ウクライナは兵器・弾薬においても兵員数においてもロシアに対して劣勢な現状をなんとか変えようと、無人機(ドローン)など先端技術にもとづく兵器システムの開発を目指している。その中にはAIの軍事利用も含まれる。ウクライナはロシアの侵攻後、欧米の支援も受けてAI兵器を戦闘に本格投入し、「AI戦争の実験場」といわれている。
AIの軍事利用について『朝日新聞』が大きな特集を組んだ。
記事に「パランティア・テクノロジーズ」という米データ解析企業が登場する。この会社はイスラエル(テルアビブ)に2015年に事務所を解説、ハマスへの報復攻撃でイスラエル軍を本格支援した。また、ウクライナ(キーウ)にも事務所を構え、ウクライナ軍が同社のAIシステムを戦場で活用しているという。
この記事に、イスラエル軍のガザ侵攻でのAIの具体的な使用例が記され、そのあまりに危険な実態に身が震える思いがした。以下、少し長いが引用する。なお、これは私が以前、ガザに詳しいジャーナリストから聞いた話と完全に符合する。
《・・2019年、イスラエル軍はハマスの能力をそごうと新部署を創設。衛星情報や無人機映像、通信傍受、行動監視などで得た膨大なデータをAIで解析することで、ハマス幹部の居場所を突き止めるのが目的だ。
導入したAIツールについて、同軍のアビブ・コハビ前参謀総長は昨年6月、地元メディア「Ynet」のインタビューで、「AIの力を借りて膨大なデータを、人間より効果的かつ迅速に処理し、攻撃の標的に変換する機械だ」と説明した。
同氏はその効果について、諜報員などでは「1年に50カ所」程度だった標的探しが、AIツールの稼働で「1日に100カ所」の攻撃目標を洗い出せたとも明かした。

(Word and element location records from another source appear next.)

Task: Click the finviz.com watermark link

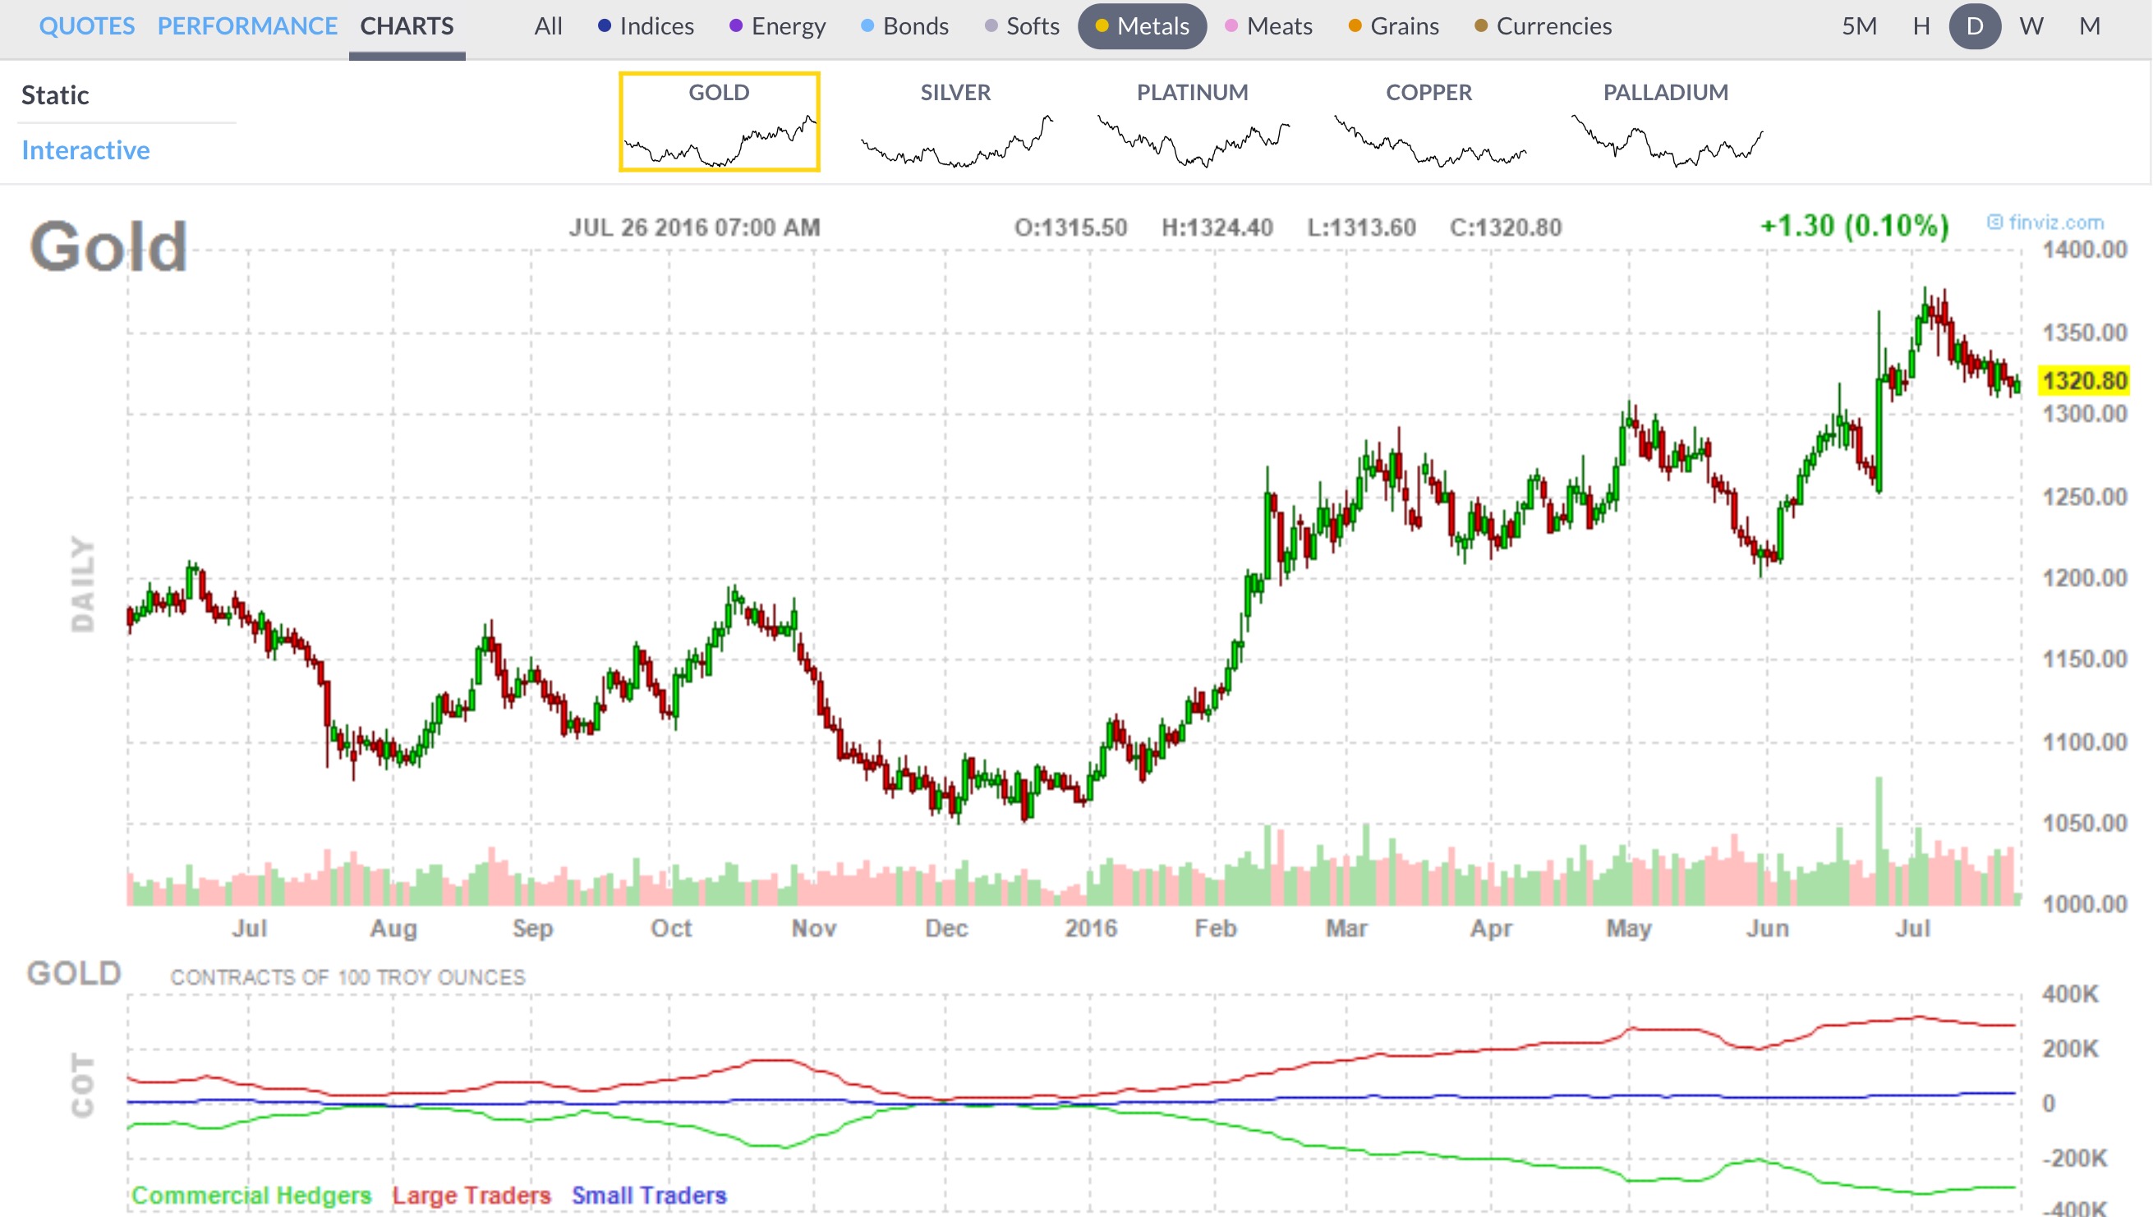Action: [x=2046, y=222]
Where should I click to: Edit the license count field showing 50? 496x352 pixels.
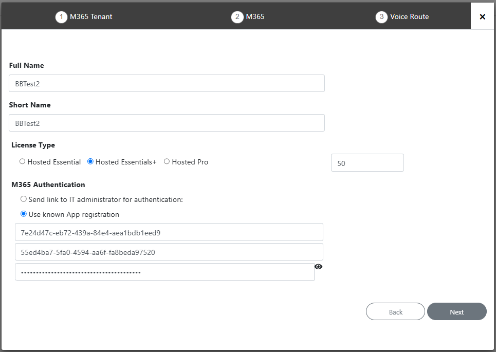368,163
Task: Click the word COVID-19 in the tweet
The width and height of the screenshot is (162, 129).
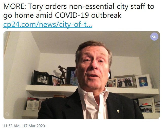Action: [x=72, y=15]
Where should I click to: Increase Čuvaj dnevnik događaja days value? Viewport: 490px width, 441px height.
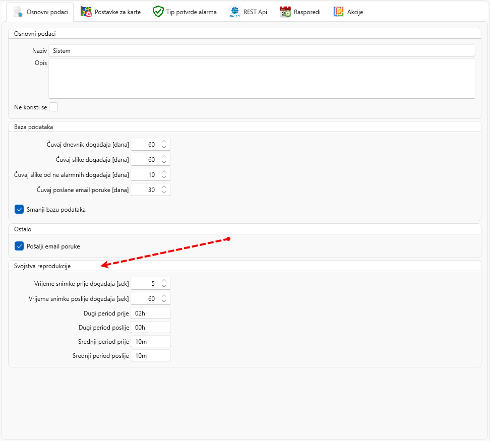[164, 142]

後に同軍が「ハブソラ(福音)」と名付けたAIツールは、攻撃目標を次々生み出すことから「標的工場」とも呼ばれた。同軍によれば、ハマスへの報復攻撃で約1ヵ月間で1万2千の「標的」を割り出し、ガザへの地上侵攻部隊にも提供された。
地域を破壊する大規模な空爆と民間人の犠牲の多さは、ハブソラ導入と無関係ではない、と欧米メディアは指摘する。
イスラエルの調査報道メディア「+972マガジン」は、軍がハマスやイスラム過激派の幹部だけでなく、若手メンバーまで狙い、民間の建物も対象に加えて熾烈な空爆を繰り返していると批判し、ハブソラを「大量殺戮工場」と呼ぶ。
民間人の犠牲が膨らむのは、AIの精度に問題があるのか、それとも民間人の犠牲もいとわない軍の方針のせいなのか。軍は昨年12月の発表で「できるだけ多くのハマスの軍事目標を攻撃する戦略に転換した」と、標的選別の正確さより被害の最大化を重視する立場を示唆している。
参謀長時代、「標的探し」でAIを本格導入したコハビ氏が、同軍のガザ侵攻前のインタビューで語ったことが興味深い。「AIは我々に非常に重大なリスクをもたらす。既に『魔神』は瓶から飛び出している」。そしてこう続けた。
「懸念するのは、ロボットが我々を支配することではなく、我々が自分たちの心がコントロールされていることに気がつかずに、AIに取って代わられてしまうことだ」(以下略)》
さまざまな情報を総合してハマスが潜んでいる「攻撃目標」を探る作業が、諜報員など人間がやると「1年に50カ所」程度だったという。その困難さから言えば、これでもすごいと思うが、AIツールでやると「1日に100カ所」もの攻撃目標をパパパッと提示するというのだ。そして今回のガザ侵攻では約1ヵ月間で1万2千!!の「標的」を割り出した。これではいくら攻撃してもしきれないし、殺戮対象のほとんどがハマスと無関係な人々になるのは当然だ。
連日のすさまじい殺戮はAIの示す膨大な「攻撃目標」を破壊しているからだろう。ガザがAIにコントロールされた未来の戦争図に見えてくる。